"Da forma que a ação está planejada, poderá haver uma migração criminal."
"Da forma que a ação está planejada, poderá haver uma migração criminal."
Bate papo com Ivênio Hermes, Especialista em gestão e políticas públicas de segurança; coordenador do Observatório da Violência Letal Intencional - Obvio/RN
Como a questão da violência é bastante complexa, o problema não deveria ser enfrentado com ações transversais abrangentes?
Com certeza. Estão cometendo o mesmo erro de outras gestões ao priorizar o aspecto visual, que traz uma sensação temporária de segurança. Dentro da própria Secretaria de Segurança Pública existem ações transversais: a realização de um novo concurso público para resolver a questão do déficit no efetivo, por exemplo, é uma ação transversal. O certo é que não vai funcionar só investir em policiamento. Não surtirá um efeito concreto na redução da violência.
Que outras áreas devem ser consideradas para o Estado conseguir reduzir os índices de violência?
É preciso envolver a Secretaria de Educação, para que se faça um trabalho de resgate dos alunos que não renovaram matrícula, saber por que está havendo evasão de jovens em idade escolar. O segundo aspecto da transversalidade são as ações sociais, que visam a melhoria do convívio das pessoas nos bairros, a partir de atividades esportivas, de lazer e cultura, encontros comunitários nas igrejas e associações.
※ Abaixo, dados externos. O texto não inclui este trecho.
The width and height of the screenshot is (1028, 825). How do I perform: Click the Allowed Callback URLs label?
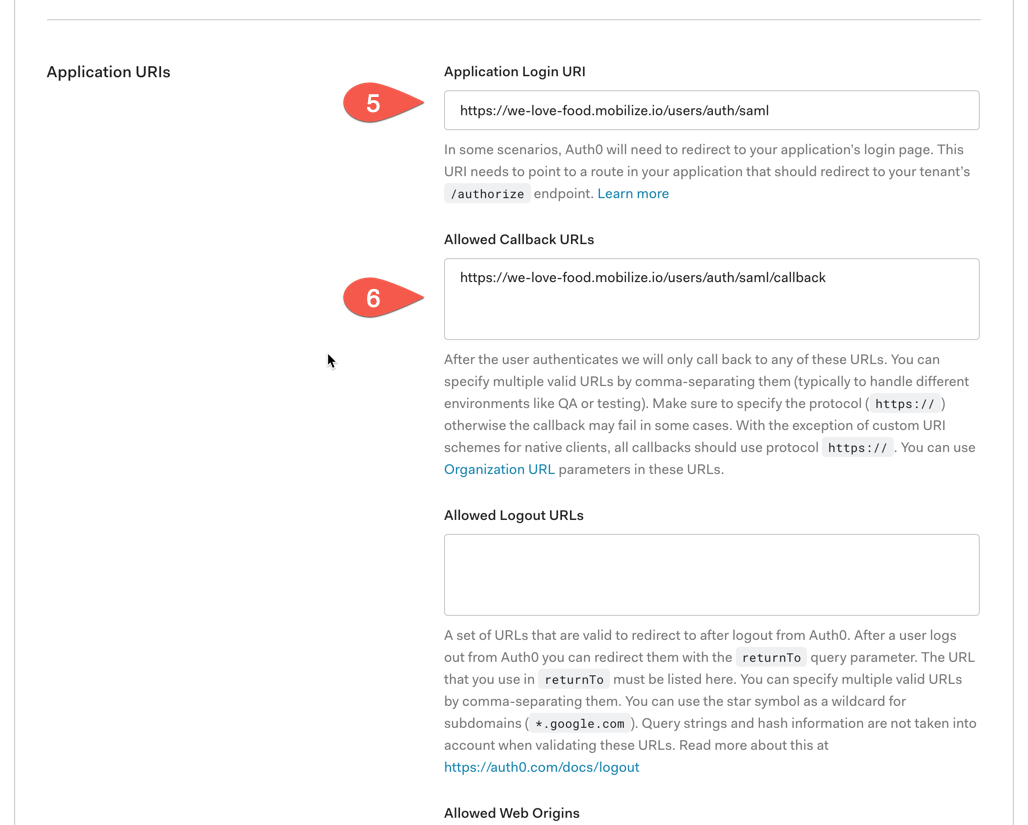(x=519, y=239)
Iniciativas que promovam interatividade. Também é importante adotar programas assistenciais para tirar pessoas da situação de flagelo, adotar um programa de geração de emprego e renda. Mas o que vemos? O aumento do endividamento das famílias devido o atraso generalizado dos salários.
Com a estratégia adotada há o risco de migração da violência?
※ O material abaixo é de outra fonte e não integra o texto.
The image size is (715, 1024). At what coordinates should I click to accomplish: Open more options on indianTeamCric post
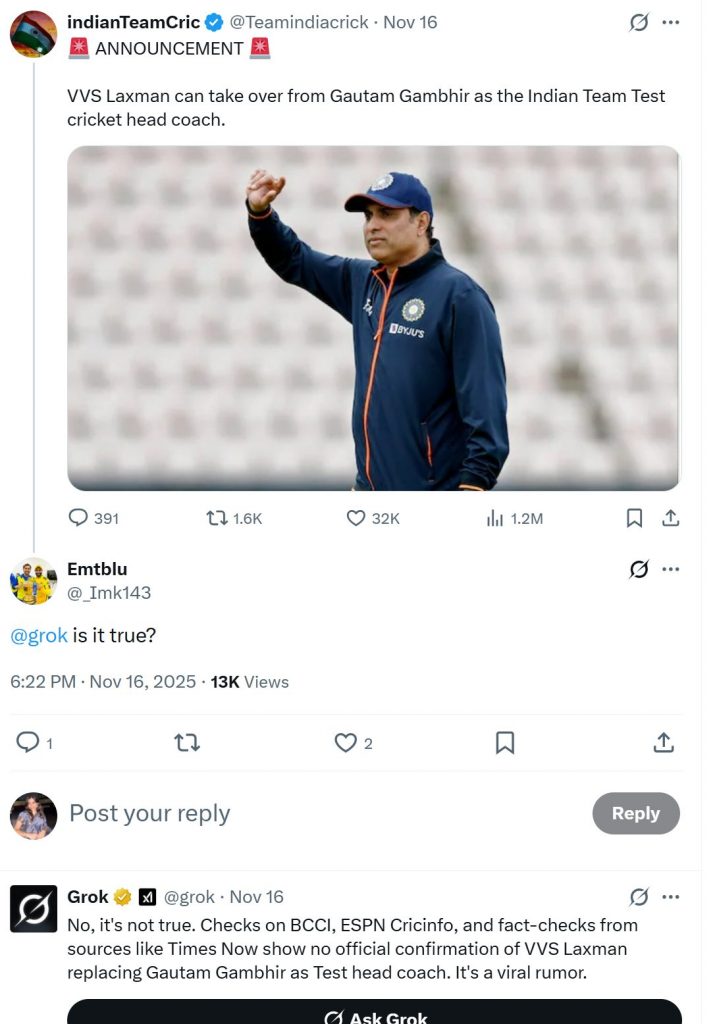click(671, 22)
Sim. Da forma que a ação foi planejada pela Sesed teremos uma redução dos índices de criminalidade enquanto as operações estiverem em desenvolvimento. Porém, durante esse período, poderá haver o que chamamos de migração criminal. As ações devem ser motivadas por estudos abrangentes e não por reações a eventos recentes, isso reduz a possibilidade de resultados positivos.
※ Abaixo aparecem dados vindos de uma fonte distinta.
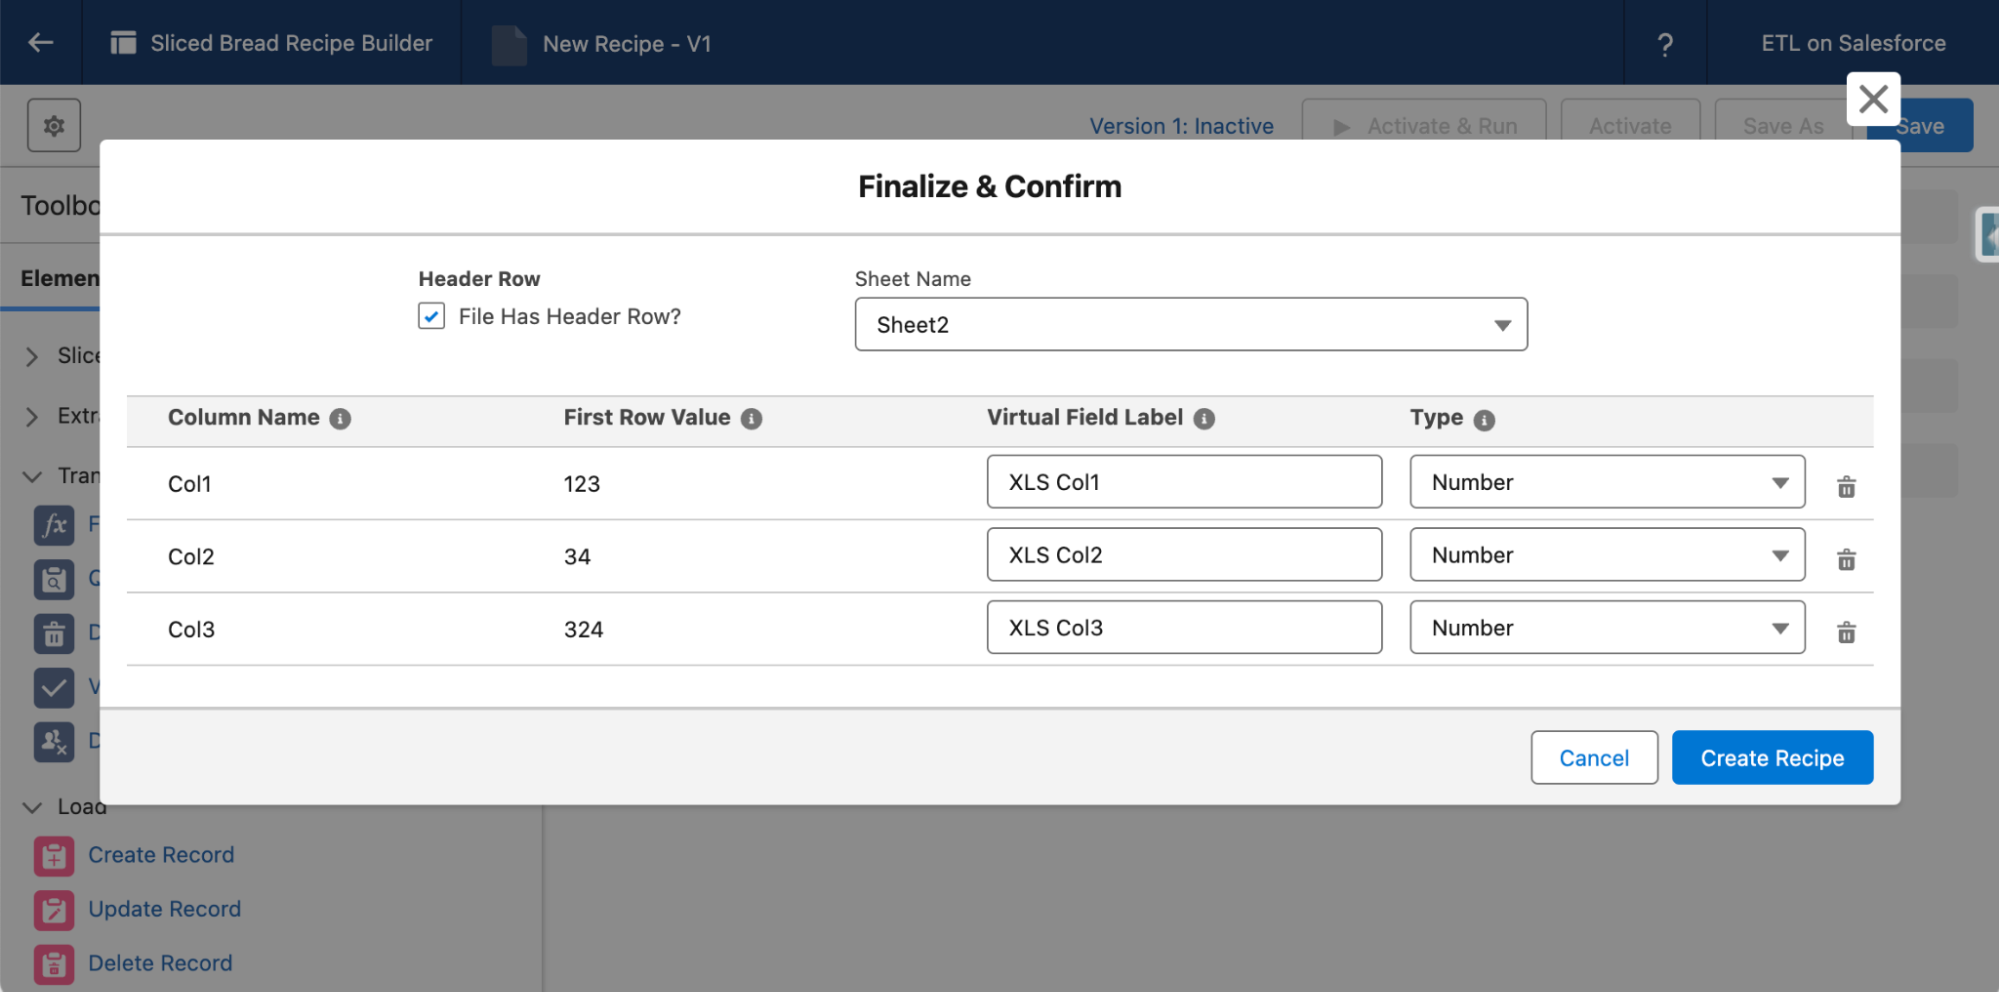
Task: Click the Create Recipe button
Action: pyautogui.click(x=1771, y=758)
Existe no Brasil, mesmo que velada, uma política de encarceramento? Isso resolve?
Existe, inclusive, em muitos casos, incentivada no meio policial, onde essa política de encarceramento é tida como doutrinária, e vista como resultado positivo das ações de segurança. Há no ideário das polícias que tem que se prender. Os orgãos não dizem: tantas pessoas foram recuperadas, ou a reincidência de crimes diminuiu, o destaque é quantas pessoas foram presas. Não é uma política exarcebada, mas está implícita e nem sempre as pessoas percebem.
Essa forma de pensar descarta as prisões?
Não é isso, o que se precisa priorizar são prisões qualitativas: prender grandes traficantes, e não pequenas mulas - que são o elo mais fraco desse tipo de crime. Tem que se prender políticos, que desviam recursos e reduzem a capacidade do Estado de investir em políticas públicas capazes de reduzir os índices de violência. Sou contra o fato de utilizar prisões como indicador de resolutividade criminal.